23. In connection with the 1st limits of Order 42 Rule (6), the issue of substantial loss, the Respondent Applicant has submitted that unless the stay order is granted, they stand to suffer substantial loss.
24. They submitted that investigations are being conducted against the Claimant on his failure to adhere to Respondent’s Procurement Regulations. They cited Maasai Mara University vs. Daniel K. Cheboi & 3 Others (2015) eKLR, where CA held that employers who have demonstrated that the employee may be found to have been in breach of their position of trust or may cause more damages at the employers costs have been able to enjoy a stay of execution.
25. The Court of Appeal adopted this finding in Kenya Revenue Authority vs. Sidney Keitany Changole & 3 others (2015) eKLR; where the Court held that to reinstate the Respondent to a position of trust (as cashier) where trust had been lost and if money was lost would make the intended appeal nugatory.
26. That as it may be in current case, the Claimant was interdicted in June 2016 pending investigations into procurement issues.
27. This Court made an order on 6. 10. 2016 stating that the process already instituted against the Claimant was flawed as the Respondent Applicant was going against its own rules of procedure. I stopped the procedure and lifted the interdiction but with a rider that fresh disciplinary process against the Claimant could be instituted so long as they follow due process and accord him a fair hearing if at all.
28. In this Court’s view, the person to suffer substantial loss if the stay is granted is the Claimant as he would be subjected to a flawed process.
29. From the cited cases, if money was lost that would make the intended appeal nugatory if stay is not allowed following due process would in my view make the Respondent’s case stronger against the Claimant if indeed the Claimant is in breach. This is what substantive justice entails.
30. It is therefore my position that the Respondent Applicants have not established they stand to suffer substantial loss. In Osero & Company Advocate vs. Easy Properties Limited (2014) eKLR, Gikonyo J stated this:
“I should also say here that filing of appeal is not proof of substantial loss occurring in the sense of Order 42 Rule 6 of the Civil Procedure Rules, otherwise there would be no need to apply. Much more is needed depending on the circumstances of each case to show the appeal will be reduced to pious venture unless stay is ordered. In fact the Applicant did not even attempt to establish the loss it will suffer as is always expected in such applications”.
31. It is also my finding that the Respondents have not shown an iota of loss they stand to lose other than merely stating that they have filed an appeal. That in itself is not enough and I therefore find they have not established that requirement under Order 42 Rule 6 of Civil Procedure Rules.
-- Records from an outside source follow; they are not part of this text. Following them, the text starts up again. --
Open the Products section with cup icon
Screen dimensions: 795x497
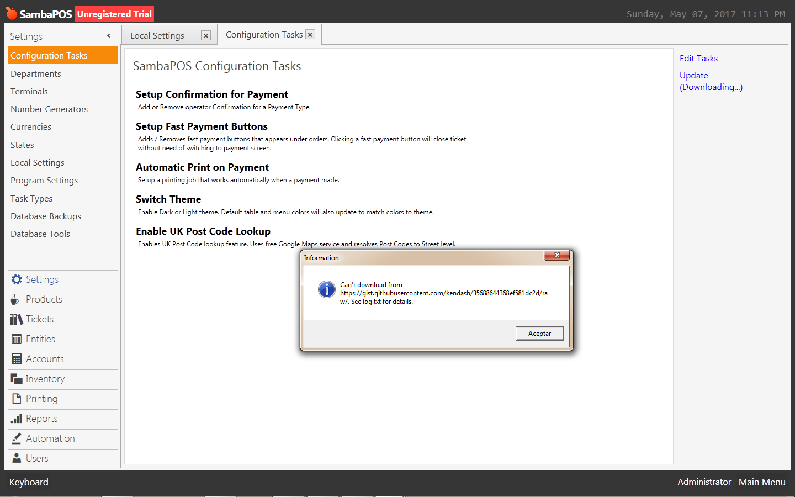pyautogui.click(x=15, y=299)
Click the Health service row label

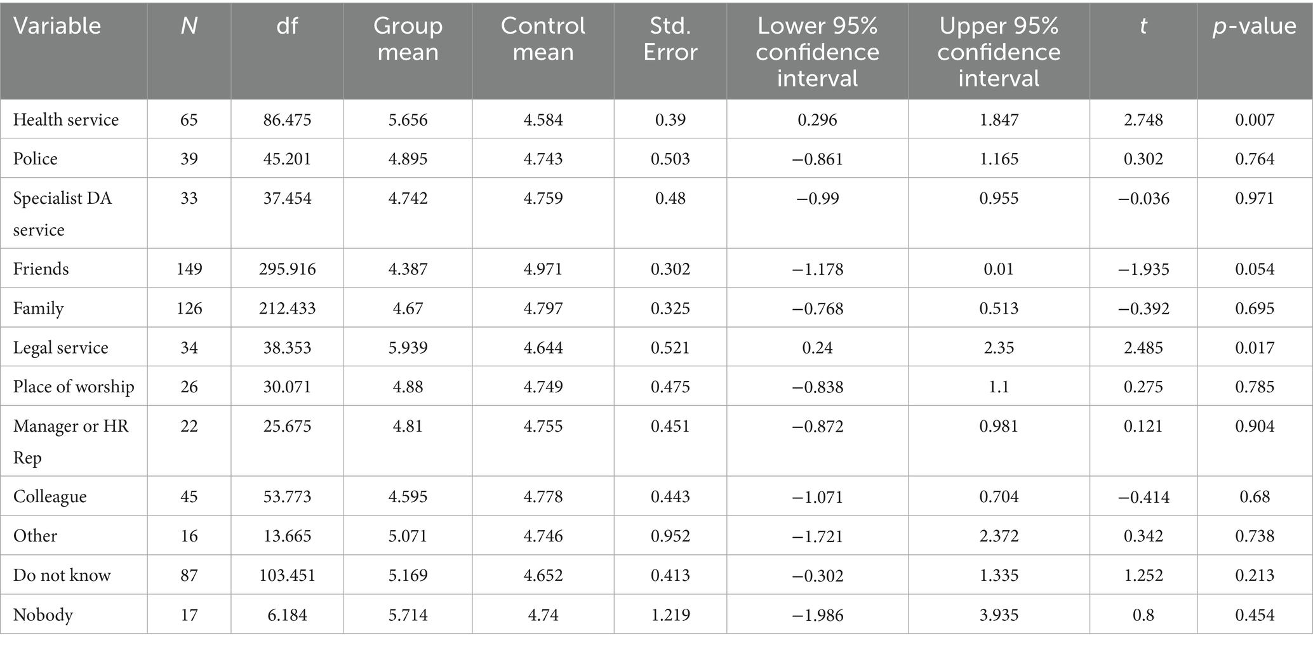click(x=66, y=119)
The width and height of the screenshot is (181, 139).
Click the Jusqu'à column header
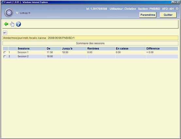point(67,49)
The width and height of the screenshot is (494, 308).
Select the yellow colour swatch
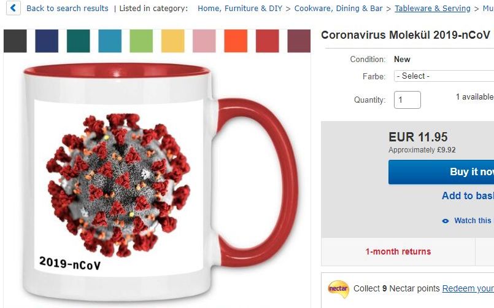[172, 41]
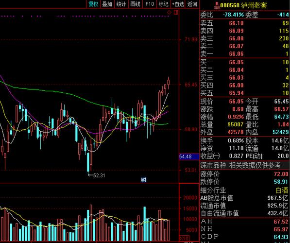Click the red square panel icon above chart
The height and width of the screenshot is (243, 290).
click(x=176, y=13)
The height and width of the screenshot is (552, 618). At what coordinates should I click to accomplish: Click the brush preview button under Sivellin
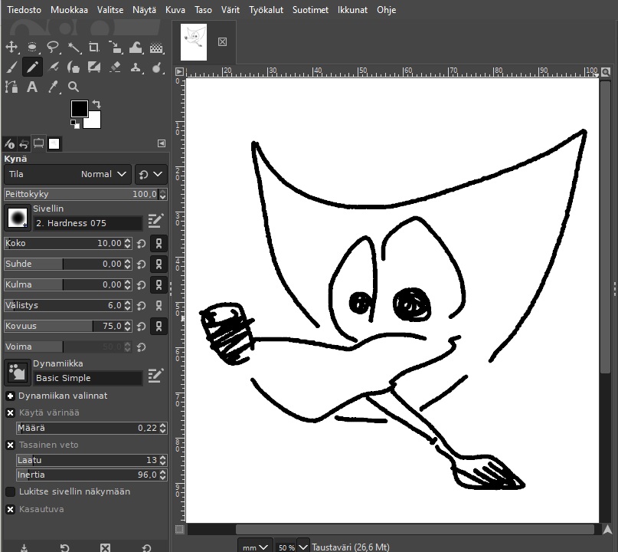(x=17, y=219)
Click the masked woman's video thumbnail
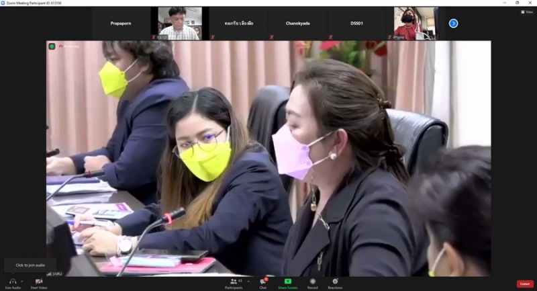The height and width of the screenshot is (291, 537). (415, 24)

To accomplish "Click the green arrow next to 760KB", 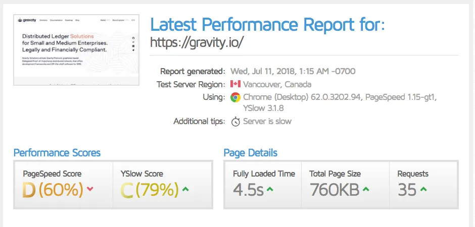I will (366, 189).
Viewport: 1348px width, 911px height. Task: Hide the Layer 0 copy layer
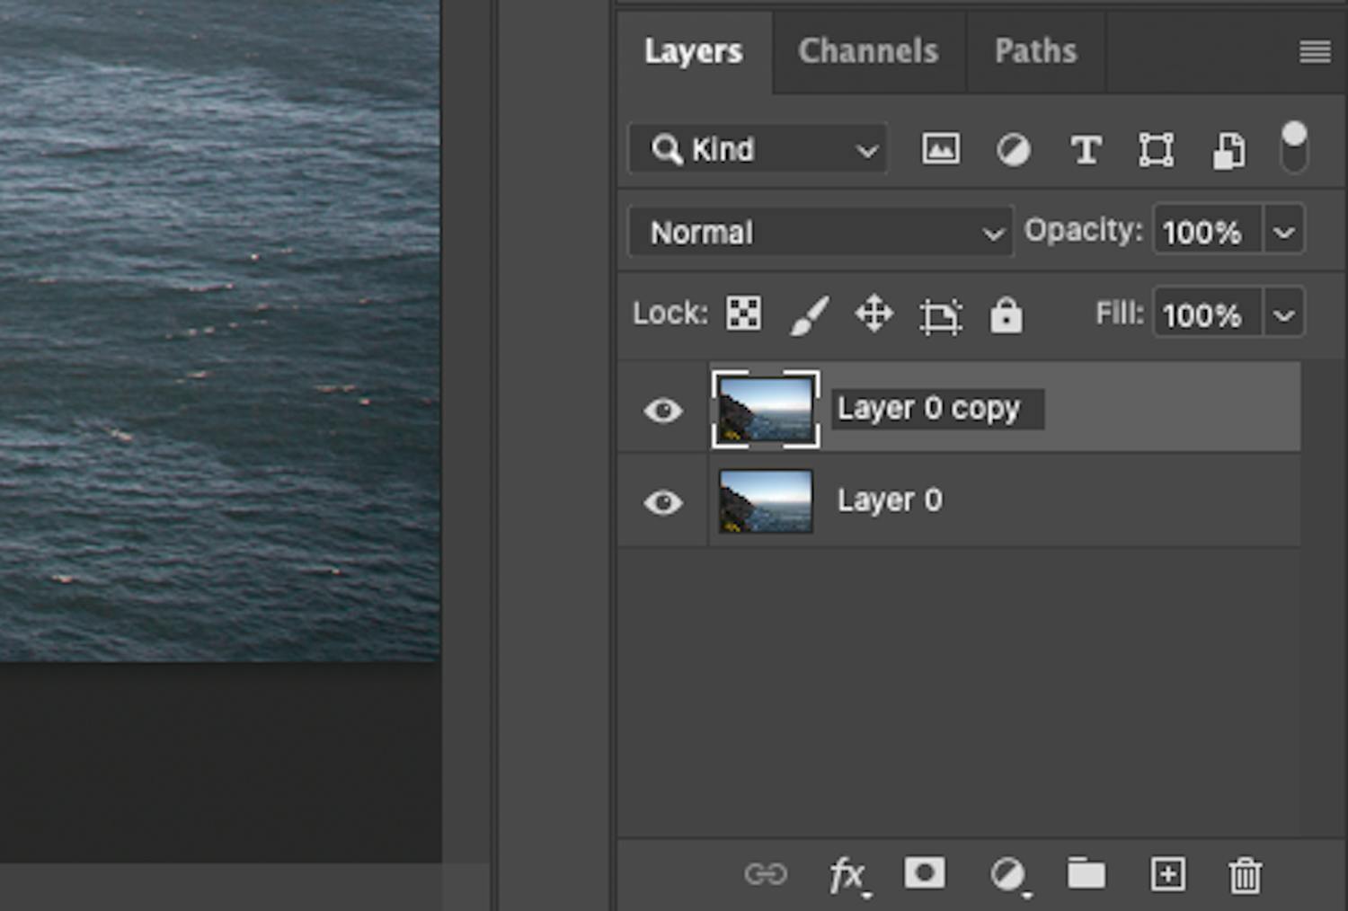tap(663, 411)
32. On the other requirements, on delay the application was filed within a reasonable time and so that requirement is complied with.
33. On security, it is my view that, that would not vindicate the Claimant given the length of time he has been on interdiction since June 2016, almost 1 year now. I therefore decline to grant the order of stay sought and order that the Orders of19th October 2016 be complied with henceforth.
34. Costs to the Claimant.
Read in open Court this 29th day of June, 2017.
HON. LADY JUSTICE HELLEN WASILWA
JUDGE
In the presence of:
Miss Cherono holding brief for Miss Nyambura for Claimant – Present
Respondents – Absent
(ADDENDUM TO RULING IN CAUSE NO. 1682/2016 AND CORRECTION OF AN ERROR IN THE RULING)
In relation to the ruling delivered by Court on 29th day of June 2017, a correction is hereby made on paragraph 33 of the ruling to read:-……….. I therefore decline to grant order of stay sought and order that the order given by Court on 6th October 2016 be complied with henceforth.
GIVEN UNDER my hand and the seal of the Court this 11th day of July, 2017.
ISSUEDat NAIROBI this 11th day of July 2017.